Sur la réunion des conditions de fond :
Il convient de rappeler, qu’en application de l’article L3212-1 du code de la santé publique, le juge statue sur le bien-fondé de la mesure et sur la poursuite de l’hospitalisation complète au regard des certificats médicaux qui lui sont communiqués, sans substituer sa propre appréciation des troubles psychiques du patient et de son consentement aux soins, à celle des médecins.
En l’espèce, il résulte du certificat initial joint à la saisine émanant du 2 janvier 2026 du Dr [T] que [I] [J] présentait lors de son admission les troubles psychiques décrits ainsi : troubles du comportement, propos inadaptés, peu cohérents, délire érotomaniaque, incurie.
Ces troubles compromettaient la sûreté des personnes ou portaient atteinte, de façon grave, à l’ordre public. .
Le certificat médical de 24h fait état du harcèlement d’un homme dans le tramway avec propositions sexualisées.
Selon avis motivé du 8 janvier 2026 du Dr [K] après un certificat médical du Dr [X] du 7 janvier 2026, la levée de la mesure est prescrite.
Cependant par certificat médical du 9 janvier 2026, le Dr [W] a estimé qu’il existait un risque de récidive de troubles du comportement en l’absence d’un traitement de fond adapté et compte tenu d’une amélioration clinique insuffisante. La préfecture a dès lors refusé de lever la mesure.
Par certificat médical du Dr [V] du 12 janvier 2026, le médecin estime que la mesure peut être levée faute de troubles et compte tenu de l’acceptation d’un suivi ambulatoire et d’un accompagnement social.

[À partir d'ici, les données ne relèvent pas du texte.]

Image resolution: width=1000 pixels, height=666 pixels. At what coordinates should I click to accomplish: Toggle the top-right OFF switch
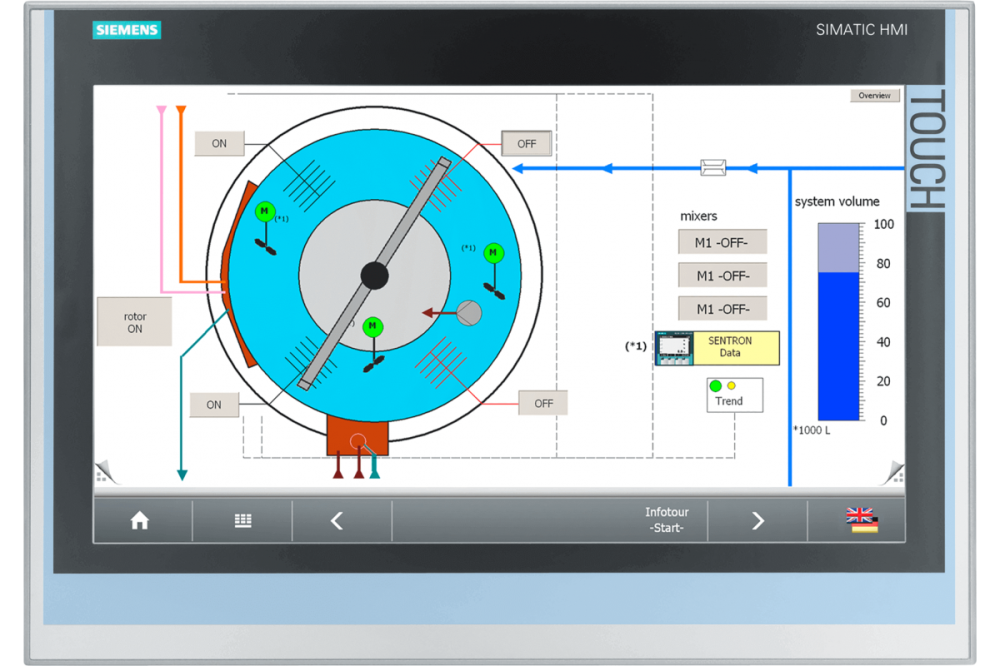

Aucun élement ne vient contredire cette prescription. La levée de l’hospitalisation sans consentement sera ordonnée.
PAR CES MOTIFS,
Statuant publiquement, par décision rendue en premier ressort,
Ordonnons la mainlevée de l’hospitalisation complète de [I] [J] ;
Rappelons que cette décision peut être frappée d’appel dans un délai de 10 jours à compter du jour de réception de sa notification et que le recours doit être formé par déclaration motivée transmise par tout moyen au greffe de la cour d’appel de [Localité 5] ;
Disons que la présente décision est assortie de plein droit de l’exécution provisoire ;
Laissons les dépens à la charge du Trésor Public,
La Greffière Le Juge
Melaine GALLAND Stéphane VAUTIER
Copie conforme de la présente ordonnance a été délivrée le 13 Janvier 2026 à :
— [I] [J]
— Le Préfet de la [Localité 3]-Atlantique
— Me Samy ROBERT
— M. le Procureur de la République
— Monsieur le Directeur du CH UNIVERSITAIRE [Localité 4] ST JACQUES
La greffière,
( ) Avis de la présente ordonnance, non conforme à ses réquisitions à été donnée à Monsieur le procureur de la République le à :
Le greffier,
( ) Nous , procureur de la République près le tribunal judiciaire de NANTES déclarons interjeter appel de la présente ordonnance et saisir Monsieur le Premier Président de la Cour d’appel de RENNES d’une demande d’effet suspensif.
Le à heures
Le procureur de la République,
( ) Nous , procureur de la République près le tribunal judiciaire de NANTES déclarons ne pas nous opposer à la mise à exécution de la présente ordonnance.
Le à heures .
Le procureur de la République,
( ) Nous , greffier, constatons que le à heures , Monsieur le procureur de la République n’a pas formé d’appel suspensif.